Defining Algorithmic Bias- 3 mins
We don’t have a good definition of algorithmic bias. Some say it is simply when algorithms’ training data differs from a true distribution. Others argue algorithmic bias requires systematic intent from the algorithm creators to disadvantage certain groups. Both of these are too narrow of a definition. Algorithmic bias is the use of any algorithm that results in a degraded experience for a group of people due to a factor unrelated to the algorithm’s purpose. Current definitions fail to encompass all algorithmic bias for 2 reasons: assumptions that algorithmic bias is only a data problem and definitions of algorithmic bias that require biased intent.
Algorithmic Bias is Not Simply Biased Data
Machine learning communities dismiss algorithmic bias as a simple issue where the training data is not representative of the true population. For example, perhaps we are training Alexa’s voice recognition and we ended up using only voices from upper-middle class white men in the training set. This could (and did) result in Alexa not recognizing voices from other speakers. This type of biased training data is a big problem but it’s not the only problem under the umbrella of algorithmic bias. Defining algorithmic bias as solely “unrepresentative training data” fails to account for the many situations where training data is representative but biased by societal decisions. For example, COMPAS is a risk assessment software that informs judges about a criminal’s predicted future offenses. Judges all over the United States use this software to help determine sentencing length and parole eligibility of criminals. However, COMPAS is biased against African-Americans. COMPAS is far more likely to rate African-Americans as likely reoffenders even if this isn’t borne out by the data afterwards. COMPAS is a case where the training data being unrepresentative isn’t the only issue to tackle. A bigger problem with COMPAS is that it embodies the societal biases that judges and juries pass on to African-American defendants within the court system. The problem may be that COMPAS is actually too representative of our legal system. COMPAS learned that defendants of color are judged more harshly and therefore predict that their chance of serious re-offenses is more likely.. Algorithmic bias is not solely a problem with the data.

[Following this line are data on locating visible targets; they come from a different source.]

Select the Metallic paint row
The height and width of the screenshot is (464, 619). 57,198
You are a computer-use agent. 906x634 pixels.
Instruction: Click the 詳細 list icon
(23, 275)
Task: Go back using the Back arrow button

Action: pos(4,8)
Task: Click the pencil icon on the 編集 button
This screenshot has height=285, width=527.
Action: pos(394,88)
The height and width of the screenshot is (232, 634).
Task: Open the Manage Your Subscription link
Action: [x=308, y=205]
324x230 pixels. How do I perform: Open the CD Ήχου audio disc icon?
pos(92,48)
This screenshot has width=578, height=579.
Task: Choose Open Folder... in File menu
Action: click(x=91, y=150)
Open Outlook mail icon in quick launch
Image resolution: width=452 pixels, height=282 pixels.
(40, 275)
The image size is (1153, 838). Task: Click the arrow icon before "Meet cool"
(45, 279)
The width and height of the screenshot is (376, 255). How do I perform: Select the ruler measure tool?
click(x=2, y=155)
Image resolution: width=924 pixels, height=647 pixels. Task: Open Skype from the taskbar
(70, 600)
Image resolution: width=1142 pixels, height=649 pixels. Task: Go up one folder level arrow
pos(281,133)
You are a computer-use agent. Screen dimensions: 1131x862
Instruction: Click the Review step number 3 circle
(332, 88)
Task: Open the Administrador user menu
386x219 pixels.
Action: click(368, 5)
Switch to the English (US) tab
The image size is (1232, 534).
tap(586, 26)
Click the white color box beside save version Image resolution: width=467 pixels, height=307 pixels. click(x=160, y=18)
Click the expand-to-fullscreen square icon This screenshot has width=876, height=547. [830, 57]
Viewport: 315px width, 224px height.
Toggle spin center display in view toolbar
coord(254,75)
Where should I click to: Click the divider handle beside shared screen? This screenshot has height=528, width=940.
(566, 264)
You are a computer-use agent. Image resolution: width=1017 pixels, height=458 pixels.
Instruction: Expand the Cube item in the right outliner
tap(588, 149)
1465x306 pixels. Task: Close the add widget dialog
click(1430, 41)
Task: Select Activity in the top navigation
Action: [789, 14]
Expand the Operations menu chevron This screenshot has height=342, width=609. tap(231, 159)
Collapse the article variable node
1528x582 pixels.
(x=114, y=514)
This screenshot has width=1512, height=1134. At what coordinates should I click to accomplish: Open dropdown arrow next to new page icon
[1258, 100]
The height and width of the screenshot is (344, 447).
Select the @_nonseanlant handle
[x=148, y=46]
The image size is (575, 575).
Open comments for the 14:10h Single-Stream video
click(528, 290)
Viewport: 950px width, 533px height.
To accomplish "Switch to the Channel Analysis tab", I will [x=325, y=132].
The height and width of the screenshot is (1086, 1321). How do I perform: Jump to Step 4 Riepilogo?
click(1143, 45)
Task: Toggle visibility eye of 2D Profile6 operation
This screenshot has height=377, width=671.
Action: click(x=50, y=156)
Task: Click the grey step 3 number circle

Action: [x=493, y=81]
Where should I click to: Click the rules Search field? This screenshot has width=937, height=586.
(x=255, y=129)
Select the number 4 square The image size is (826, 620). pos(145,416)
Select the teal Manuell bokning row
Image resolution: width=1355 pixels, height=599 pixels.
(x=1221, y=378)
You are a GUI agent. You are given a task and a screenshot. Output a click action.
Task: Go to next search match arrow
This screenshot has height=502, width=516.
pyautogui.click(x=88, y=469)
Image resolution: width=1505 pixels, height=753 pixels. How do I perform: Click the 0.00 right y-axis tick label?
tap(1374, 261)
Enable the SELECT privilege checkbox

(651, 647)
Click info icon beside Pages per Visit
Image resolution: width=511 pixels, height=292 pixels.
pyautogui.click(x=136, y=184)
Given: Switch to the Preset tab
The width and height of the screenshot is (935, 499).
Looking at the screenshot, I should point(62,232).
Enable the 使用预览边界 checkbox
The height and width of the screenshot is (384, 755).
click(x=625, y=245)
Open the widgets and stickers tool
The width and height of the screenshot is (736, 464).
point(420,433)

Algorithmic Bias is Often Unintentional
Academics such as Friedman and Nissenbaum (2001) argue that algorithmic bias pertains to “computer systems that systematically and unfairly discriminate against certain individuals or groups of individuals in favor of others”. While Friedman and Nissenbaum’s work was prescient in many ways, their definition of algorithmic bias here fails for one reason. “Systematically” implies an intentional and methodical process that creators engage in to disadvantage certain users. This definition was written in a time where machine learning was not as widely deployed as today. Friedman and Nissenbaum’s examples are systems like SABRE that were intentionally biased by programmers towards a specific outcome. Such intentional biasing is likely less common today than the unintentional biases in every intelligent system. Algorithmic bias is not often systematic, but it is often systemic.
A Working Definition
Algorithmic bias is the use of any algorithm that results in a degraded experience for a group of people due to a factor unrelated to the algorithm’s purpose. This broadens the above two definitions to include other phenomena that would fall under colloquial definitions of algorithmic bias but not under the definitions proposed by others. For example, a passport photo service that would not let a user progress and kept informing them to “open their eyes” when the user uploaded a picture of themselves. This problem cannot be explicitly attributed to biased data or programmer intent and thus would not fall into the above definitions. However, this user (and likely many others) had a degraded experience due to their facial features that are characteristic of their heritage. The user’s facial features should really have no impact on whether or not they receive a passport and thus this is also a factor unrelated to the algorithm’s purpose. Together these two criteria are met and thus this situation falls under the definition of algorithmic bias in this article. Does this mean algorithmic bias is ubiquitous in every system? It just might.